SET EXERCISE: Print the material below exactly, starting at the line that contains "Click the Довідка help link" and continuing through its final line, with both ends included. Omit the pictures from your answer.

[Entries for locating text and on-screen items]
[Begin]

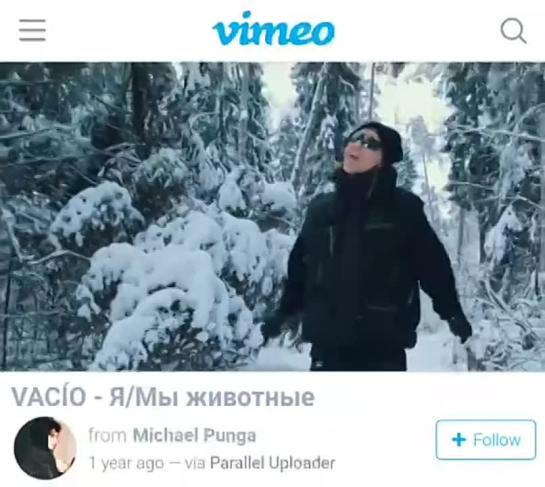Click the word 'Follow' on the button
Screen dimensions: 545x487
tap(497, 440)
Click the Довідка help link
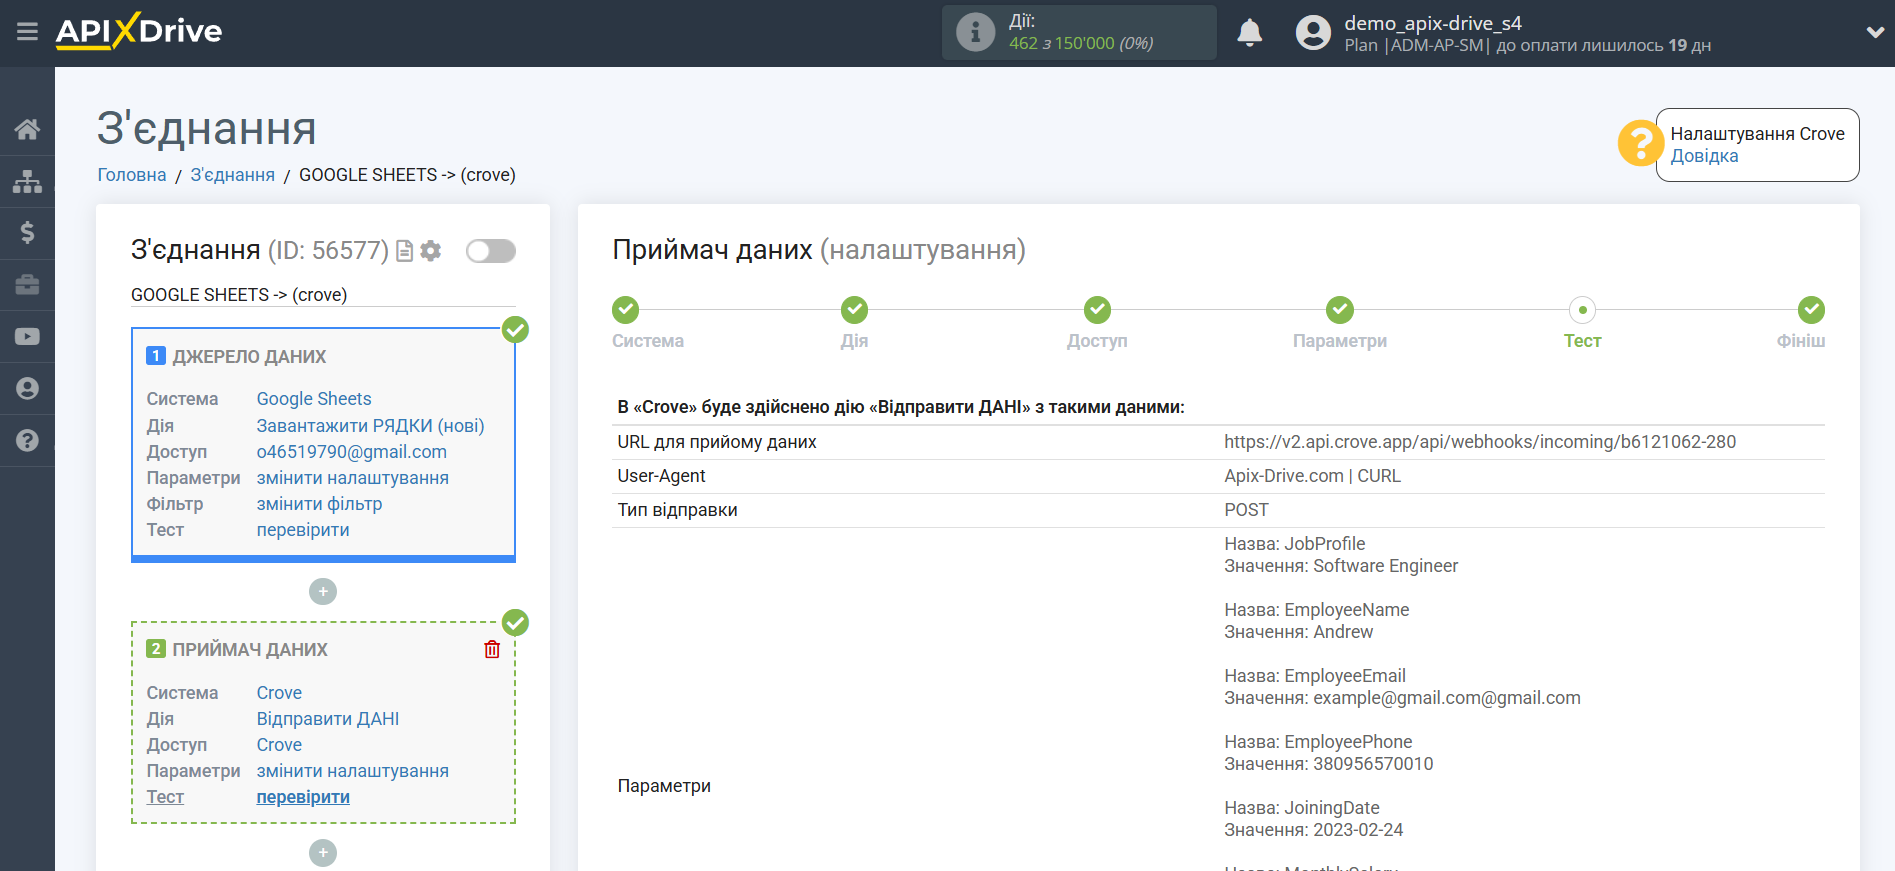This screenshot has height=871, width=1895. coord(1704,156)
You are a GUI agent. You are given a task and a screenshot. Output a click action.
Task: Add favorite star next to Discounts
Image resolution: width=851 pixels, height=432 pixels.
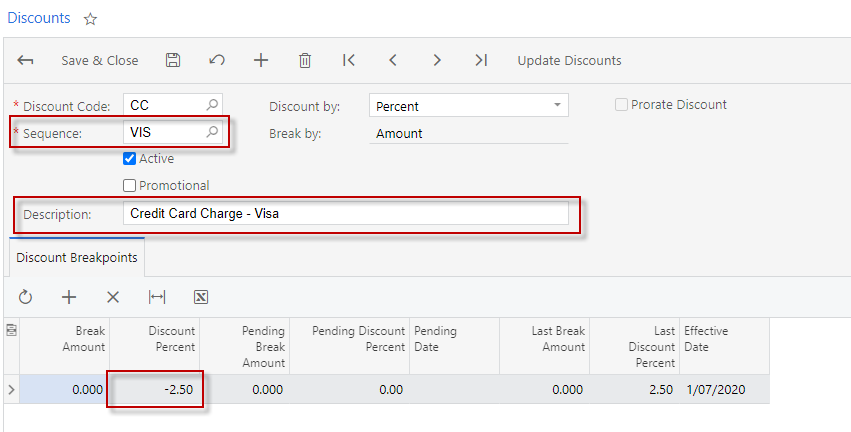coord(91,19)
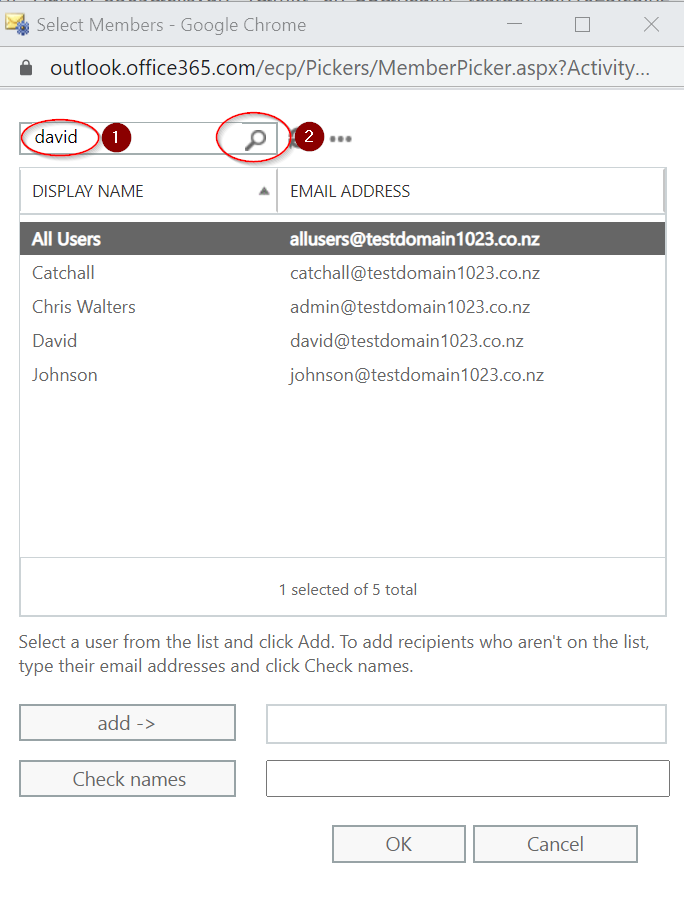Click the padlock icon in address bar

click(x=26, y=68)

[End]

FINAL ANSWER:
Click the Довідка help link
This screenshot has height=871, width=1895. coord(1704,156)
You are a GUI agent. You are given a task and a screenshot. Output a click action.
Task: Add favorite star next to Discounts
Image resolution: width=851 pixels, height=432 pixels.
coord(91,19)
Click the padlock icon in address bar

click(x=26, y=68)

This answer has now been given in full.